"It's an attempt to replicate, as best we can, a complicated disease that has as a symptom an inability to use language effectively," said Dr. Thomas Südhof, chairman of neuroscience and senior author of the study, which appears online in Science Express and will be published later in Science.
"Any model we make will only be an approximation of the human condition," he cautioned.
Autism spectrum disorders cover a wide span of conditions and symptoms, from severe mental retardation to mild social impairment. In general, people with autism have problems with social interactions, such as maintaining eye contact or reading body language. They may also exhibit stereotypical behavior, such as being obsessed with lining up objects. In the movie "Rain Man," the title character was unable to form social bonds and became distressed when his normal routine was disrupted, yet he could perform exceptional mental mathematics.
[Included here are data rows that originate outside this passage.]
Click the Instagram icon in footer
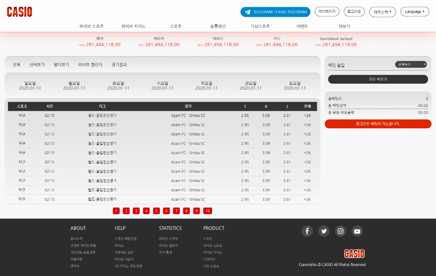tap(341, 231)
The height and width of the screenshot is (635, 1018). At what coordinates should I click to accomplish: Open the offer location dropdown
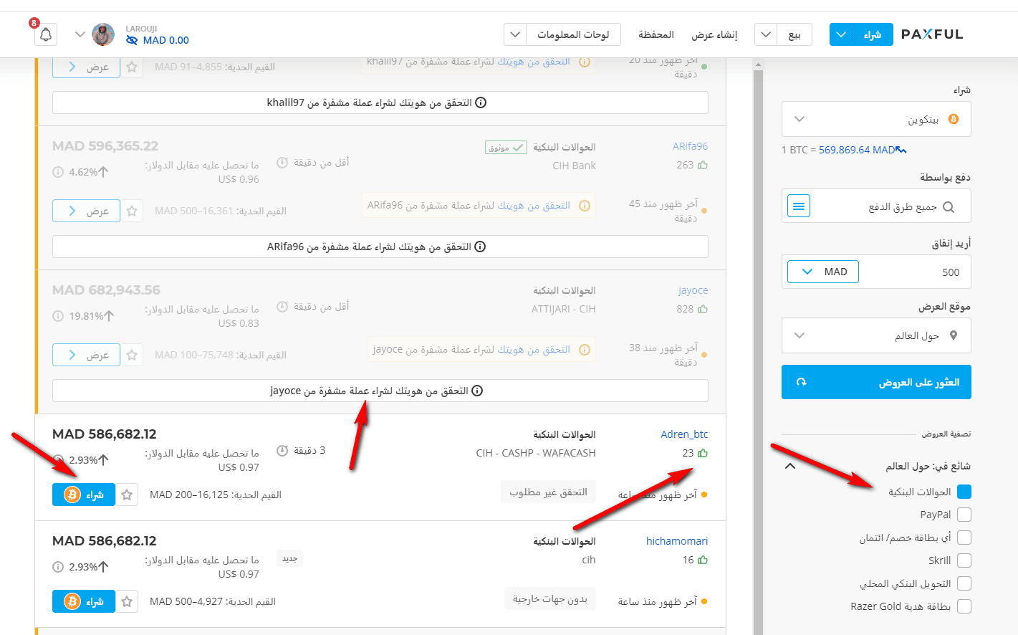click(876, 335)
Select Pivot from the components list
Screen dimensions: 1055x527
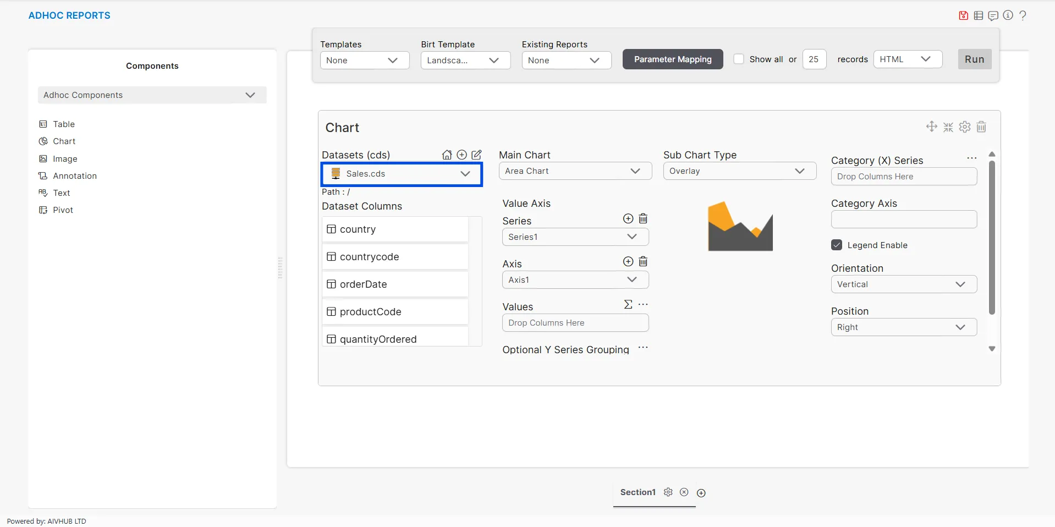(x=63, y=210)
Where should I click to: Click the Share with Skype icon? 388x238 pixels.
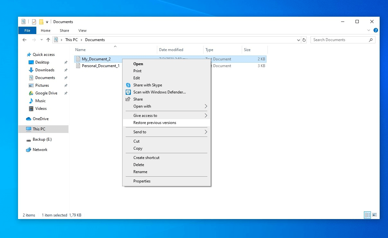pos(128,85)
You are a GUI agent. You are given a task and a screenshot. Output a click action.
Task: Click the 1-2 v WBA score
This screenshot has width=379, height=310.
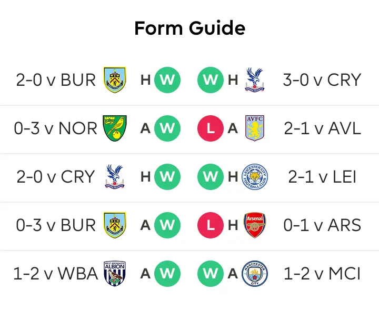pos(56,274)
About 1.5 million people in the United States have autism spectrum disorders, with boys affected more often than girls.
Some cases of autism are genetically linked and have been associated with mutations that affect molecules called neuroligins, which link nerve cells together.
In the latest study, the researchers introduced a mutated human form of the neuroligin-3 molecule into mice. They then tested the animals' social interactions by exposing them to an unknown mouse in a cage. The genetically engineered mice spent less time near the strange mouse than their normal littermates and preferred to spend time with inanimate objects.
The engineered mice were significantly better than normal, though, at learning a water maze, in which they had to find and learn the location of an underwater platform. They were also better at relearning a new position of the platform after it was moved.
"When you manipulate a brain, you usually don't improve it," Dr. Südhof said. "The fact that we get an improvement is very good. It shows we're changing something specific; we're affecting how the brain processes information."
Other tests of coordination, anxiety and motor ability showed normal results, indicating that the changes in brain activity were specific, Dr. Südhof said.
The researchers also studied the patterns of electrical activity in the brain. Normally, some nerve cells halt, or inhibit, other nerve cells from firing, while others excite action in their neighbors. An imbalance in the normal pattern is thought to be involved in autism.
Nerve cells from the genetically engineered mice showed a significantly greater inhibitory action than their normal littermates, even though only about 10 percent of the normal amount of neuroligin-3 was present. This finding was a surprise, as other studies have indicated that a loss of inhibitory action might be involved in autism spectrum disorders, the researchers said.
The results indicate that focusing on inhibitory action might be a way to treat autistic behaviors, said Dr. Südhof, director of the Gill Center for Research on Brain Cell Communication and the C. Vincent Prothro Center for Research in Basic Neuroscience. He is a Howard Hughes Medical Institute investigator at UT Southwestern.
Other UT Southwestern researchers involved in the study were Dr. Katsuhiko Tabuchi, instructor of neuroscience; Dr. Jacqueline Blundell, postdoctoral researcher in neurology; Mark Etherton, medical student; Dr. Robert Hammer, professor of biochemistry and in the Cecil H. and Ida Green Center for Reproductive Biology Sciences; Dr. Xinran Liu, assistant professor of neuroscience and molecular genetics; and Dr. Craig Powell, assistant professor of neurology and psychiatry.
The work was supported by the National Institutes of Health, HHMI and Autism Speaks.